▶ [Problem statement]
All of the data below must be reproduced word for word, but without its images.

▶ [Data]
******

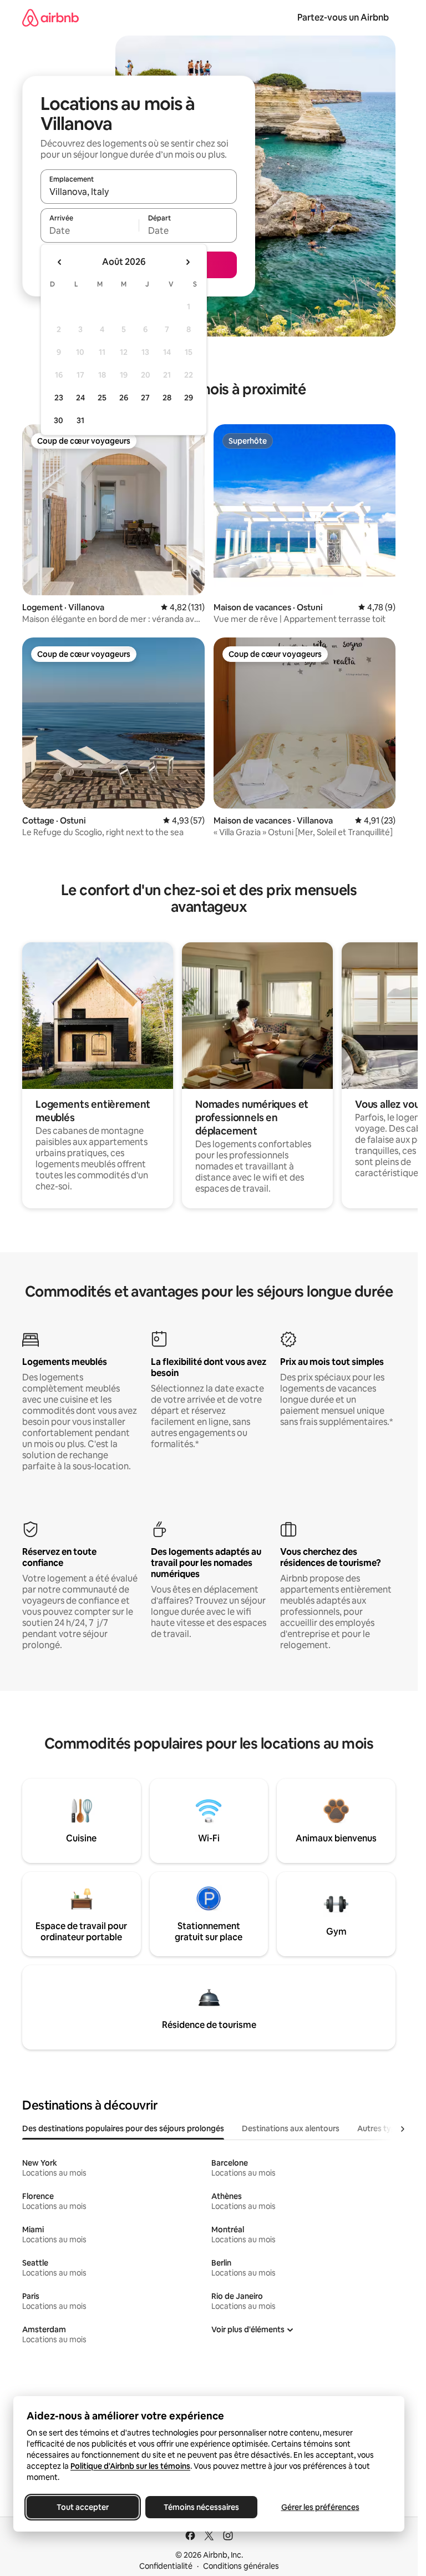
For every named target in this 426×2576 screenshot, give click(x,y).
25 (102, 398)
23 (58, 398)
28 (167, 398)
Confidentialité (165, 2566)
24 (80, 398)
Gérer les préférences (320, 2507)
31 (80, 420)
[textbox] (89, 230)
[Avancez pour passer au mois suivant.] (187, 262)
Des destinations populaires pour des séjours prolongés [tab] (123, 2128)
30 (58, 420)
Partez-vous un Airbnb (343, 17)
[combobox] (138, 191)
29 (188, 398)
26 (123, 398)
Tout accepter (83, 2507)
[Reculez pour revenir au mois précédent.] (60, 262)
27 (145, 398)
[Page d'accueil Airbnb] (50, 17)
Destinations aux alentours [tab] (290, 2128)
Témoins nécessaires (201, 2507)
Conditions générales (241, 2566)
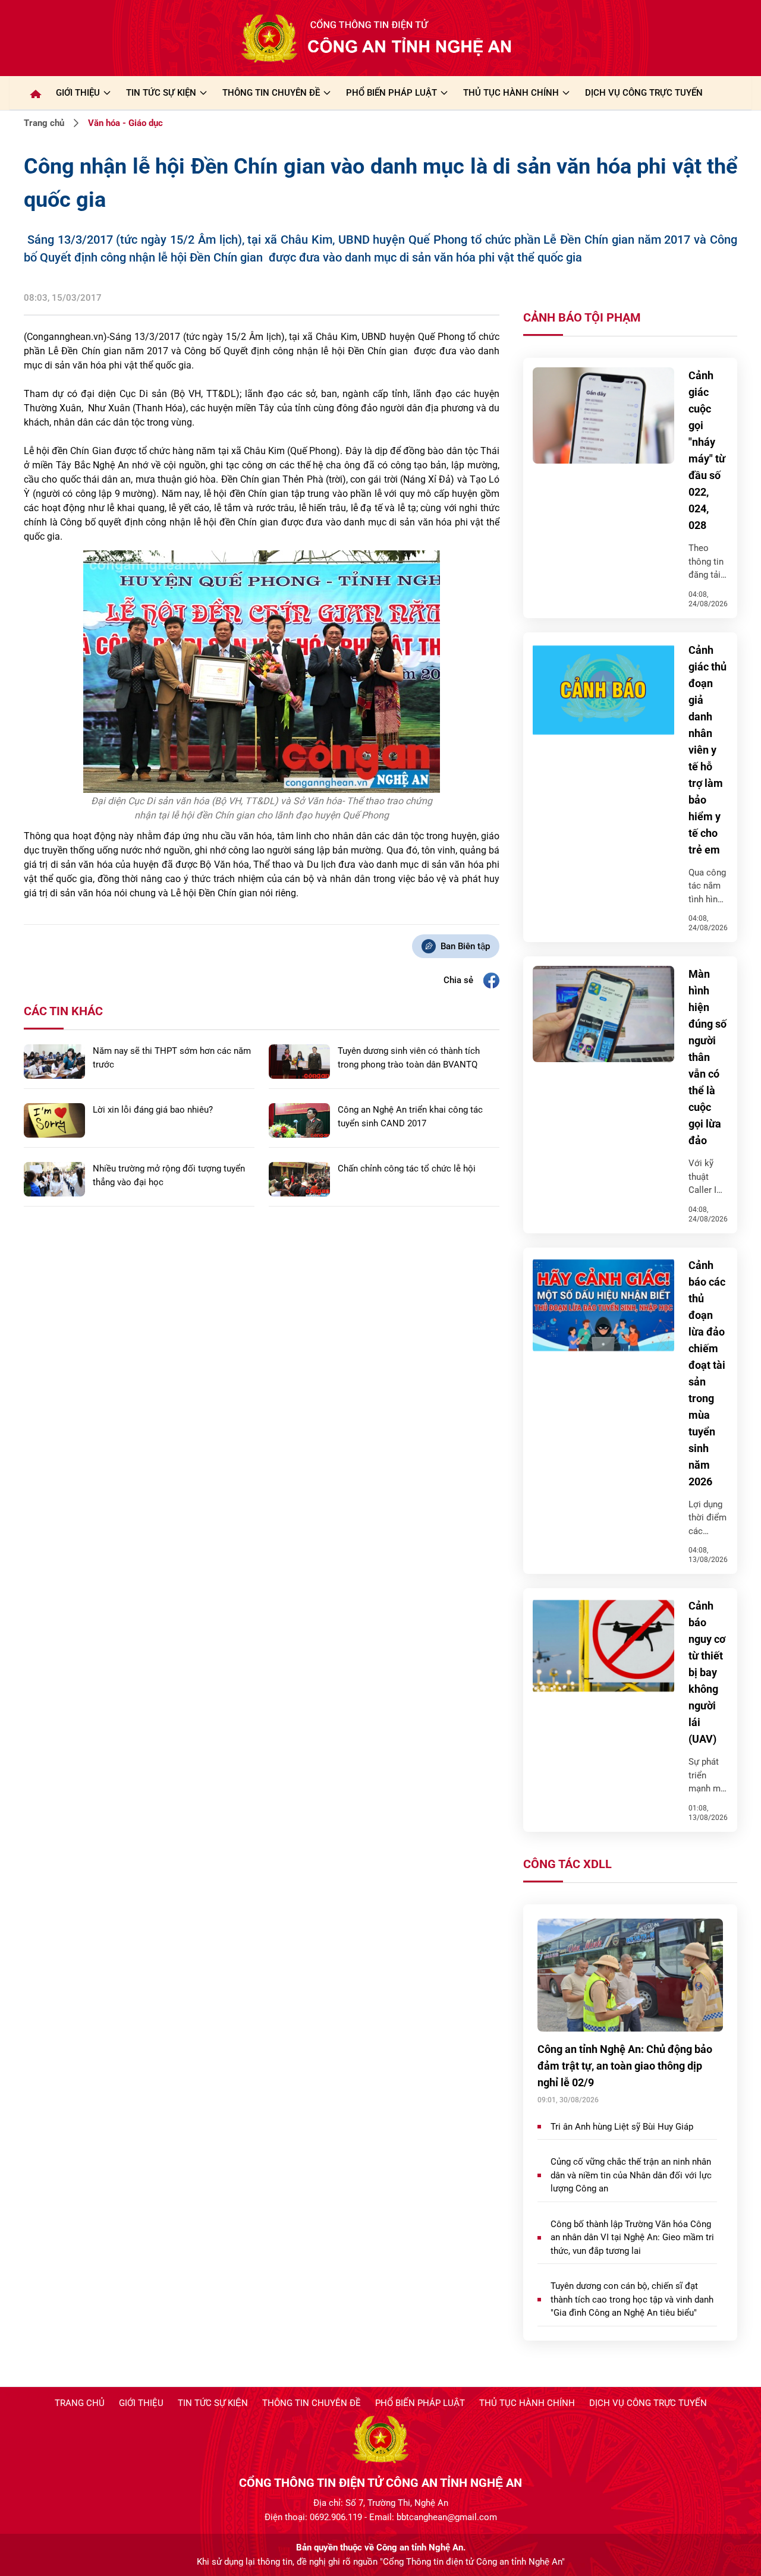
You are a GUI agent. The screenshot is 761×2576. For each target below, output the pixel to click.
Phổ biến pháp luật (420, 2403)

******

▶ [Written solution]
For every named target in this 426×2576 screenshot, give click(x,y).
25 (102, 398)
23 (58, 398)
28 (167, 398)
Confidentialité (165, 2566)
24 (80, 398)
Gérer les préférences (320, 2507)
31 (80, 420)
[textbox] (89, 230)
[Avancez pour passer au mois suivant.] (187, 262)
Des destinations populaires pour des séjours prolongés [tab] (123, 2128)
30 (58, 420)
Partez-vous un Airbnb (343, 17)
[combobox] (138, 191)
29 (188, 398)
26 (123, 398)
Tout accepter (83, 2507)
[Reculez pour revenir au mois précédent.] (60, 262)
27 (145, 398)
[Page d'accueil Airbnb] (50, 17)
Destinations aux alentours [tab] (290, 2128)
Témoins nécessaires (201, 2507)
Conditions générales (241, 2566)
You are a GUI agent. The screenshot is 761×2576. For each target below, output the pixel to click.
Phổ biến pháp luật (420, 2403)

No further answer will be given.